### [TASK]
How many lines in this material include the string "agent"? Answer with the number and nothing further.

### [PROVIDED ENTRIES]
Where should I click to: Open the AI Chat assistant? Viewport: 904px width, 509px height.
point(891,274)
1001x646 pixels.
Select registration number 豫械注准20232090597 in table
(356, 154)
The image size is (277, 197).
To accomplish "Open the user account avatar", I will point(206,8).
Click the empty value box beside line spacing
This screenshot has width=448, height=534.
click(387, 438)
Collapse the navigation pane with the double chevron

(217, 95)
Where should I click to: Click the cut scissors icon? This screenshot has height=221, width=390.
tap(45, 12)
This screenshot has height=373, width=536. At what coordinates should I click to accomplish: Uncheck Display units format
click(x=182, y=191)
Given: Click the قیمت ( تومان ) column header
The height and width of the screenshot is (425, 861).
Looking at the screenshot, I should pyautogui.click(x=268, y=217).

* * *

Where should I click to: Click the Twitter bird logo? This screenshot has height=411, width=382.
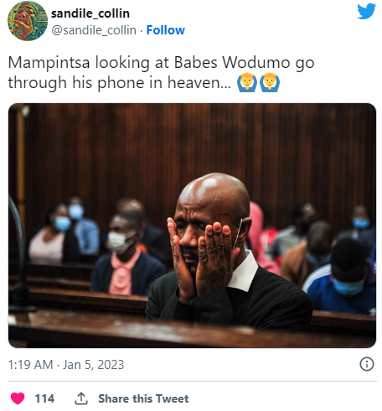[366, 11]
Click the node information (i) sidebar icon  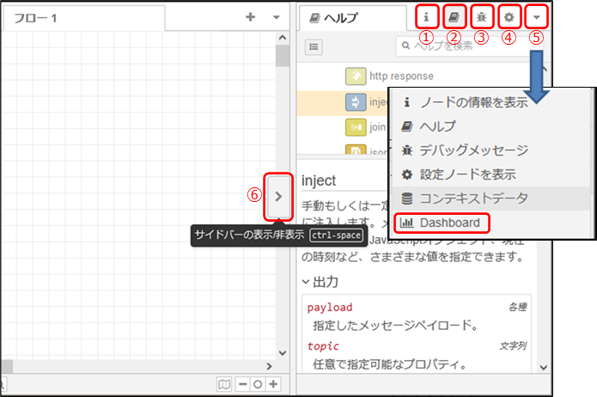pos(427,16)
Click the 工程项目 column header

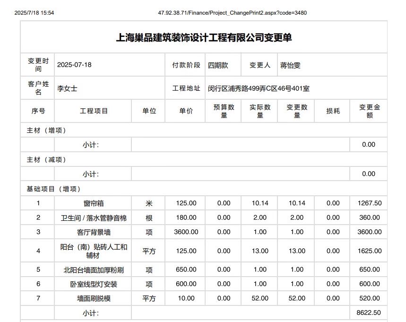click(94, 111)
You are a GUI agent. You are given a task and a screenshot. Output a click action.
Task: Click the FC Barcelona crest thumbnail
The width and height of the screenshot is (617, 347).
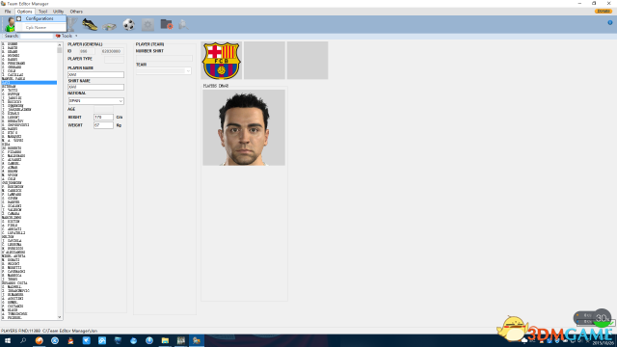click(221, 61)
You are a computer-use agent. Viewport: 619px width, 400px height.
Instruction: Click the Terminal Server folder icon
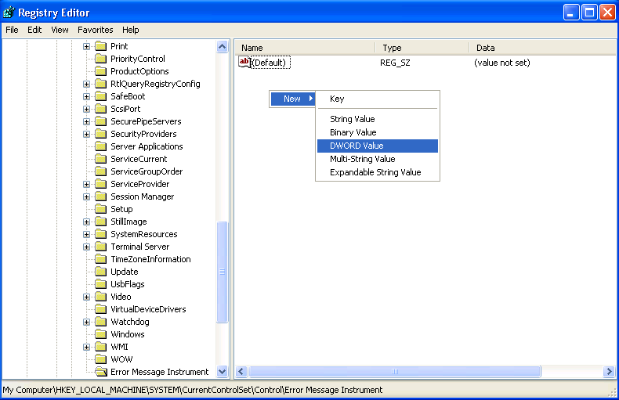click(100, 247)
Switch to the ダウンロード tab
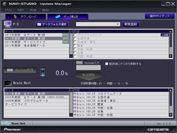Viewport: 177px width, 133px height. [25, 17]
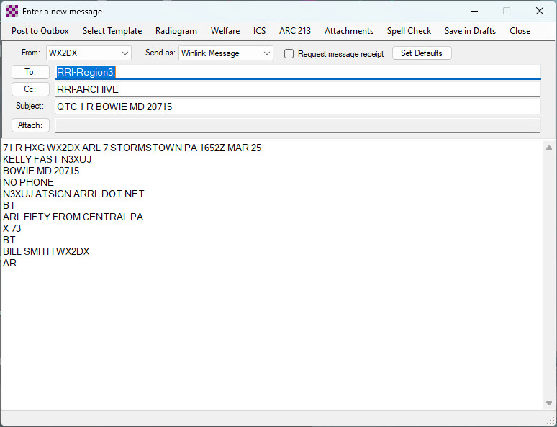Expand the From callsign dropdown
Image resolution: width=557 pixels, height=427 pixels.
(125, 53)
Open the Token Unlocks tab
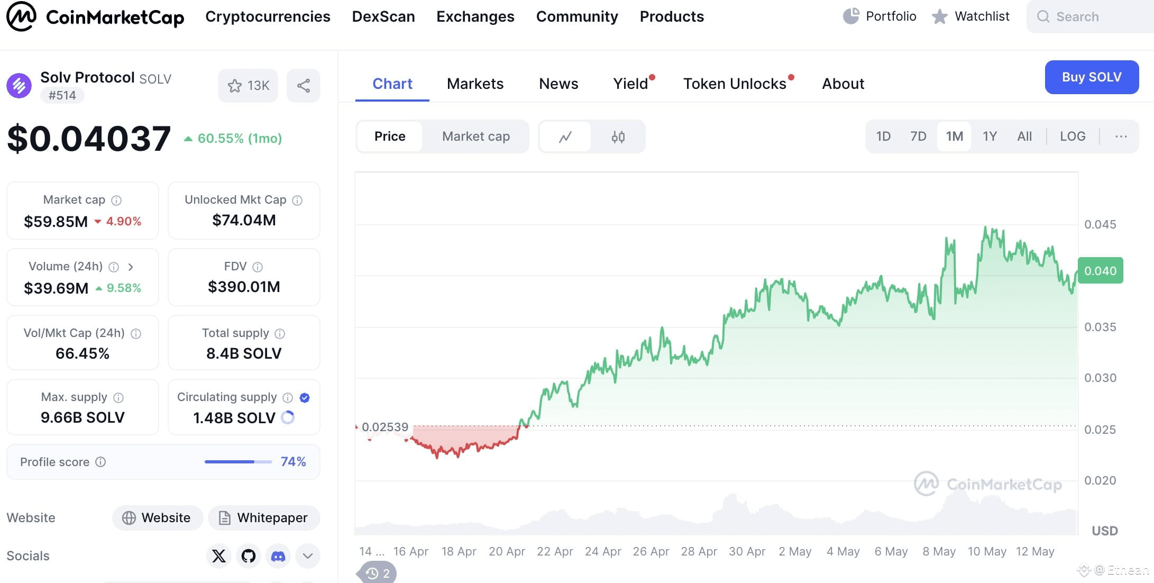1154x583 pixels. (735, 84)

### [RESULT OF THE TASK]
2